In her quest for the Democratic presidential nomination, Hillary Clinton has lately promoted herself as a populist defender of the middle class. To that end, she attempted to distance herself last week from a controversial 12-nation trade deal known as the Trans-Pacific Partnership, which would set the rules of commerce for roughly 40 percent of the world’s economy.
As with similar business-backed trade pacts, labor unions, environmental groups and public health organizations are warning that the deal could result in job losses, reduced environmental standards, higher prices for medicine and more power for corporations looking to overturn public interest laws. And so, in her quest for Democratic primary votes, Clinton is suddenly trying to cast herself as a critic of the initiative.
“I did not work on TPP,” she said after a meeting with leaders of labor unions who oppose the pact. “I advocated for a multinational trade agreement that would ‘be the gold standard.’ But that was the responsibility of the United States Trade Representative.”
The trouble, of course, is that Clinton’s declaration does not square with the facts.

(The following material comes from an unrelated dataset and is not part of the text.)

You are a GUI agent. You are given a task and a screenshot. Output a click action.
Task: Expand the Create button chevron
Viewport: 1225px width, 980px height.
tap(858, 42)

CNN has reported that during her tenure as U.S. secretary of state, Clinton publicly promoted the pact 45 separate times. At a congressional hearing in 2011, Clinton told lawmakers that “with respect to the TPP, although the State Department does not have the lead on this — it is the United States Trade Representative — we work closely with the USTR.” Additionally, secret State Department cables published by the website WikiLeaks show that her agency — including her top aides — were deeply involved in the diplomatic deliberations over the trade deal.

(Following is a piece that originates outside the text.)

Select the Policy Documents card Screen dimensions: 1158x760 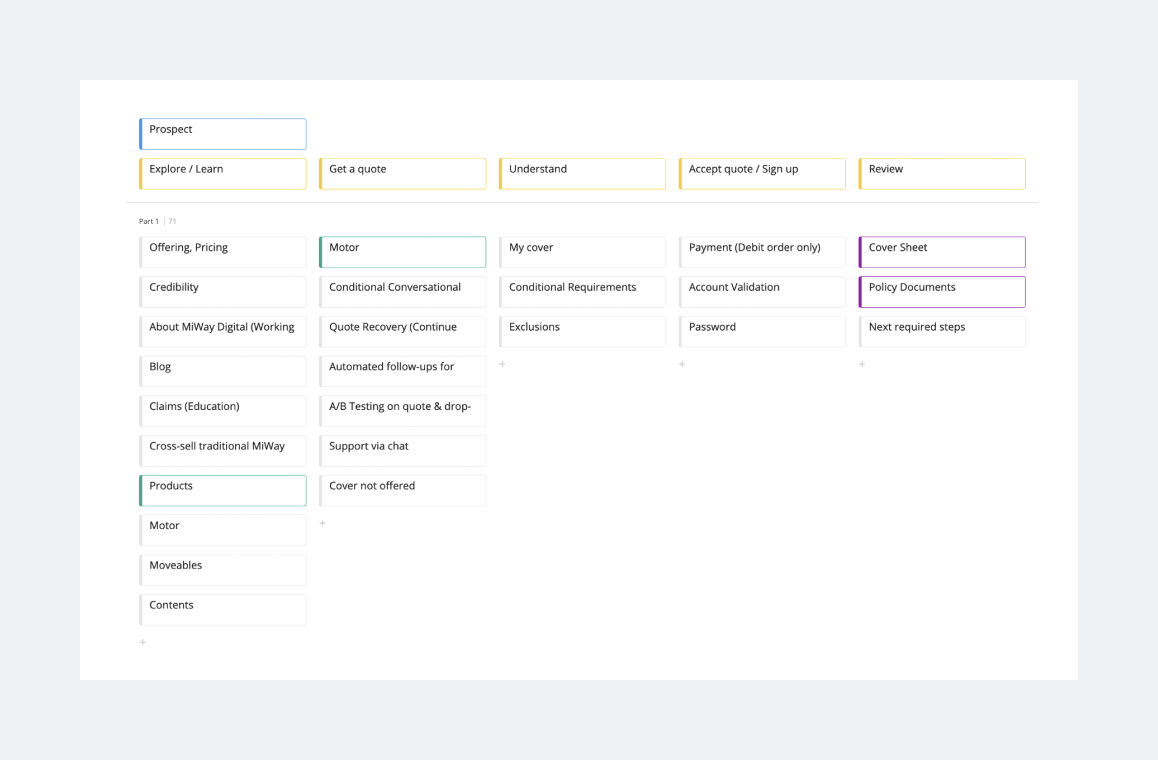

In a series of cables in late 2009 and 2010, State Department officials outlined their extensive discussions about the pact with government officials from New Zealand. At one point, State Department officials in that country requested an additional employee to specifically “allow the Economics Officer to focus on preparations for Trans-Pacific Partnership trade negotiations.”
Similarly, a September 2009 cable detailed Clinton’s Deputy Secretary of State, James Steinberg, specifically discussing the TPP with Vietnam’s Deputy Prime Minister.
In a November 2009 cable, the U.S. embassy in Tokyo detailed TPP discussions between Japanese government officials and Robert Hormats, a former Goldman Sachs executive who was then serving as Clinton’s undersecretary of state. In a December 2009 cable, State Department officials in Hanoi reported that the U.S. Ambassador “hosted a dinner on December 21 for Trans-Pacific Partnership (TPP) Agreement country representatives.” The cable thanked the Clinton-run State Department for providing “regular updates” that “have been key to helping us answer the many TPP-related inquiries we receive.”
Meanwhile, in a January 2010 cable, State Department embassy officials in Kuala Lumpur advised Deputy U.S. Trade Representative Demetrios Marantis on strategies to negotiate the TPP with the Malaysian government.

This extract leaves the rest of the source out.